Len'a (crazy) познакомила меня с мужчиной неопределенного возраста по имени Яков Антонович — не то партнером, не то кредитором Пупсика. Яков Антонович развлекался так: с вечера четверга по воскресный полдень шлялся по злачным заведениям в поисках таких вот дев.

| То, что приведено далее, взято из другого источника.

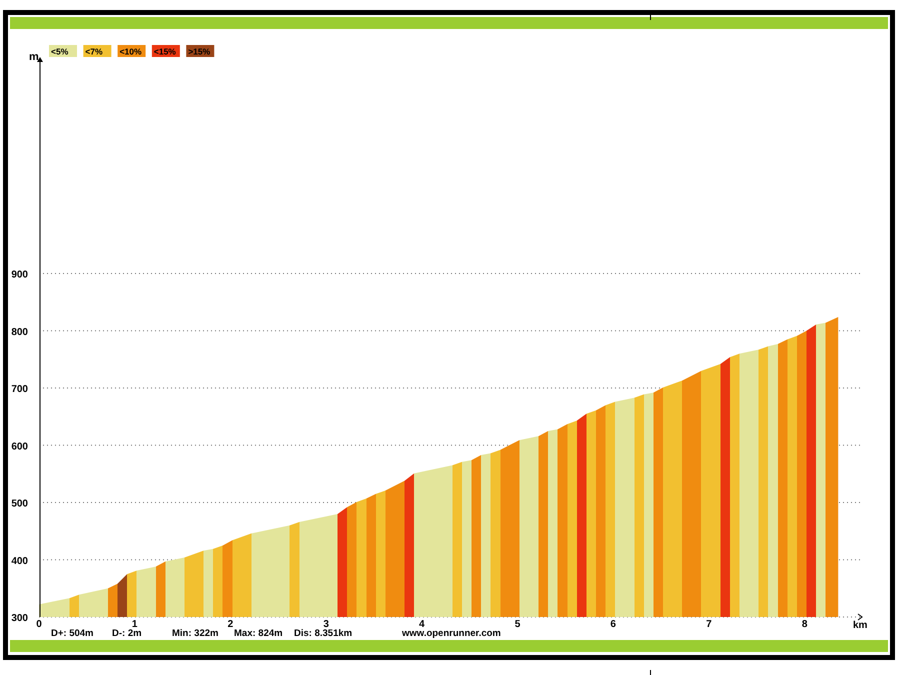  Describe the element at coordinates (326, 624) in the screenshot. I see `x-tick-label: 3` at that location.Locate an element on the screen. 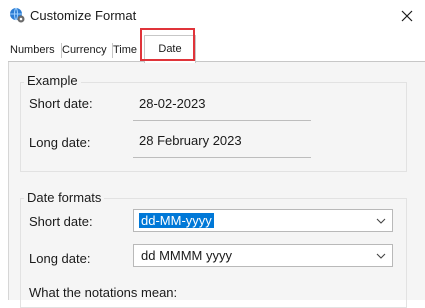  tab-time: Time is located at coordinates (126, 50).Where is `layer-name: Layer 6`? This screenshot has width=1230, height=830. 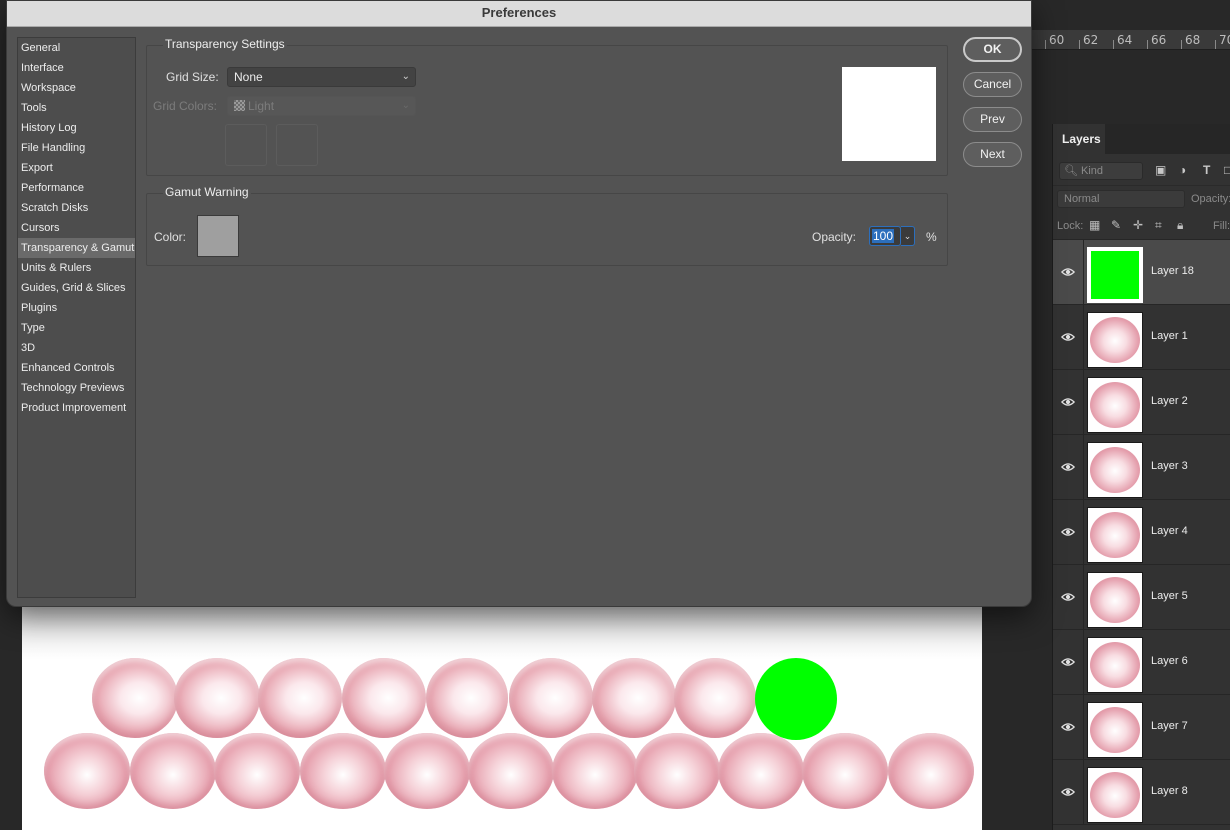
layer-name: Layer 6 is located at coordinates (1170, 661).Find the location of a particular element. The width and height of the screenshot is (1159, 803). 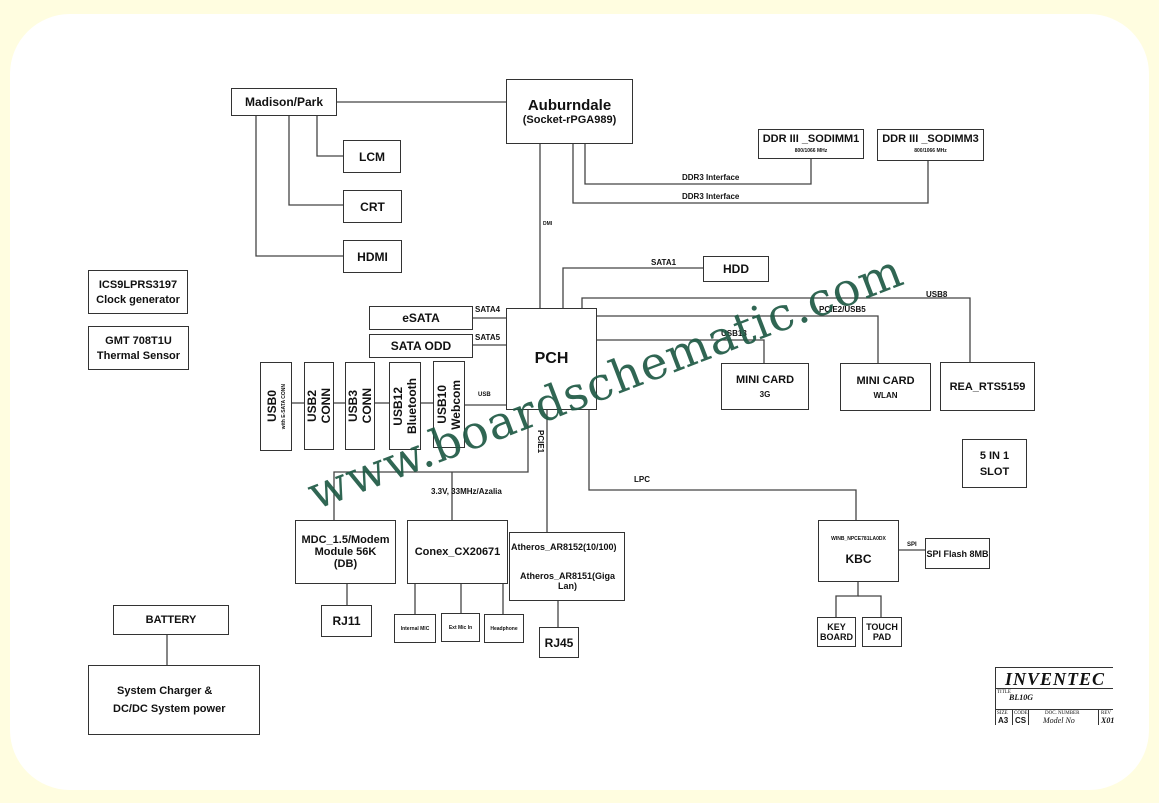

«Приходишь в средненький кабак… Средненький, потому что в местах с претензией типа vogue cafe телки совсем обнаглели. Не успели узнать твое имя, как уже заказывают шампанское за триста баксов! И я должен платить, ага. Тьфу, ничего святого! Нет, я хожу в демократичные клубчики, там телочки попроще. Хватаются за последнюю надежду. Некоторые даже сами готовы за тебя платить, типа самостоятельные. Меня это заводит — такое отчаяние! Садишься у барной стойки, заказываешь двойной коньяк и начинаешь терпеливо присматриваться. Обычно уже в начале вечера находишь глазами с десяток дамочек, к которым можно подкатить и не остаться в накладе. Обычно они сами так и рыскают глазенками по сторонам, типа, ищут большую и чистую любовь. Подходишь, знакомишься, нежно гладишь локоток, угощаешь пинаколадой. Такие телки почему-то к сладким коктейлям неравнодушны. Молодятся, наверное, косят под пятнадцатилетних. Ты делаешь вид, что не замечаешь ни морщинок, ни закрашенной седины, ни желтоватых зубов. То есть они, конечно, все красивые, уцененный товар меня не волнует. Но все равно если рассмотреть их поближе, то сразу станет виден и возраст, и стоимость крема… Шепчешь комплименты, они радуются, как маленькие. Потом увлекаешь их в дальний зал, заказываешь пожрать. Что-нибудь не очень дорогое, чтобы бабонька уж в конец не разомлела, а то потом сложно будет отделаться. И начинаешь рассказывать о своем одиночестве. Три года назад развелся, влюбиться не могу. Да, любовницы есть, но это все не то. Хочется романтики, хочется целоваться на морском берегу, хочется детей. Как правило, ты еще до морского берега не успеваешь дойти, а объект готов. Тут главное на нее не давить, до самого конца играть мрачного романтика. Ну, в крайнем случае можно предложить покататься по ночной Москве. Если дама соглашается — дело сделано. Ловишь такси и сразу называешь водителю свой адрес. У меня есть несколько съемных квартир, туда их и вожу. Знаешь, что еще смешно? Вечером они ведут себя как девочки — хлещут шампанское, хохочут, заигрывают, пляшут, ложатся спать с румянами. А утром просыпаются раньше тебя и тихонечку крадутся в ванную. И у каждой при себе косметичка со штукатуркой. Уходит в ванную баба-яга с дурным запахом изо рта и осыпавшейся тушью, а возвращается типа юная принцесса. Ага. Ложится тихонько тебе под бок и начинает имитировать сладкое пробуждение, как будто она с утра так здорово выглядит. Как будто ты полный придурок!»